▶ _PROMPT_: Scan the records below for the line with "Given: Switch to the Terminal tab" and the line with "This screenshot has height=659, width=1238.". Repeat those two lines and every line between them exactly, and nothing else.

▶ _TASK INPUT_:
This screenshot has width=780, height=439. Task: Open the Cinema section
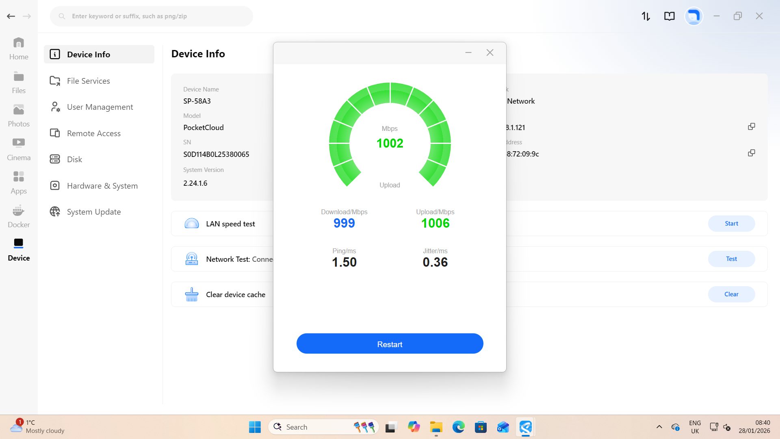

==

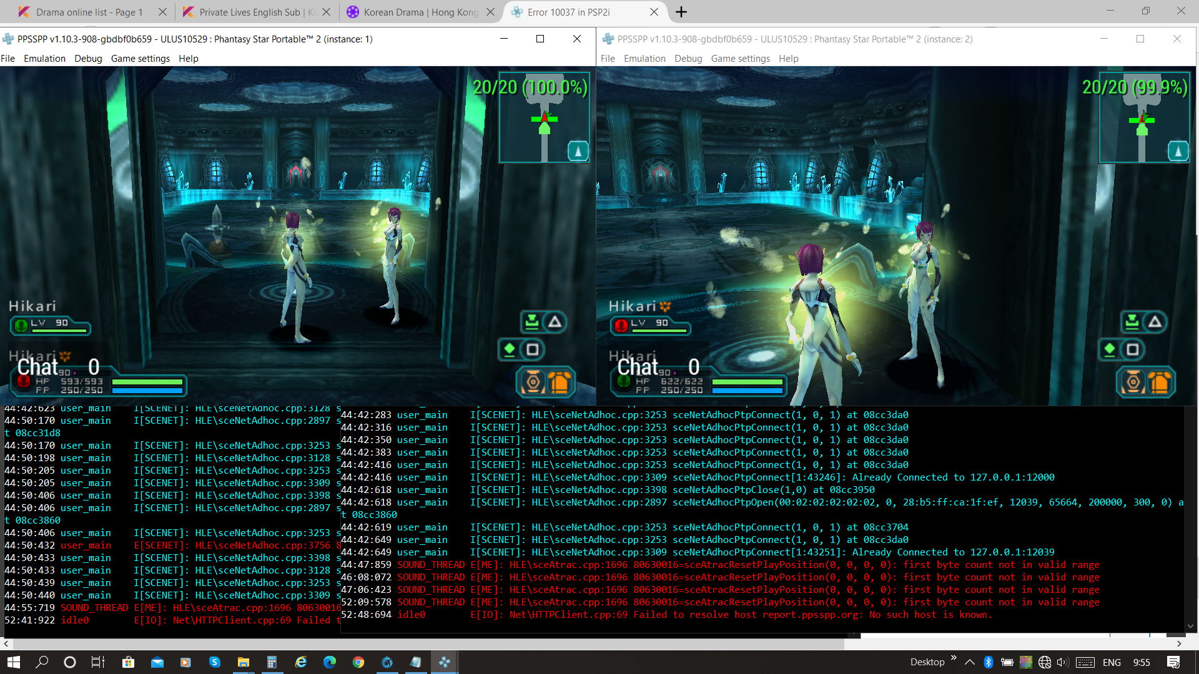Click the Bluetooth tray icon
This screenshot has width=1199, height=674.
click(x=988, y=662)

...

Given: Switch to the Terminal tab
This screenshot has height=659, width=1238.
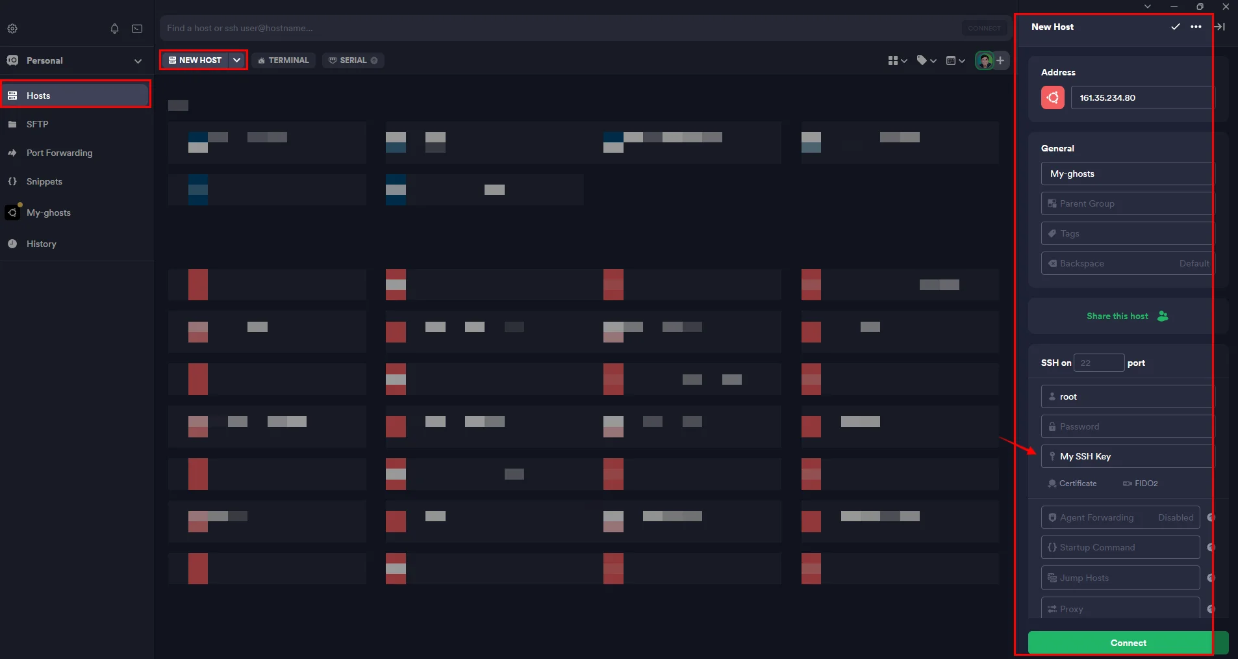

▶ _SOLUTION_:
Given: Switch to the Terminal tab
This screenshot has height=659, width=1238.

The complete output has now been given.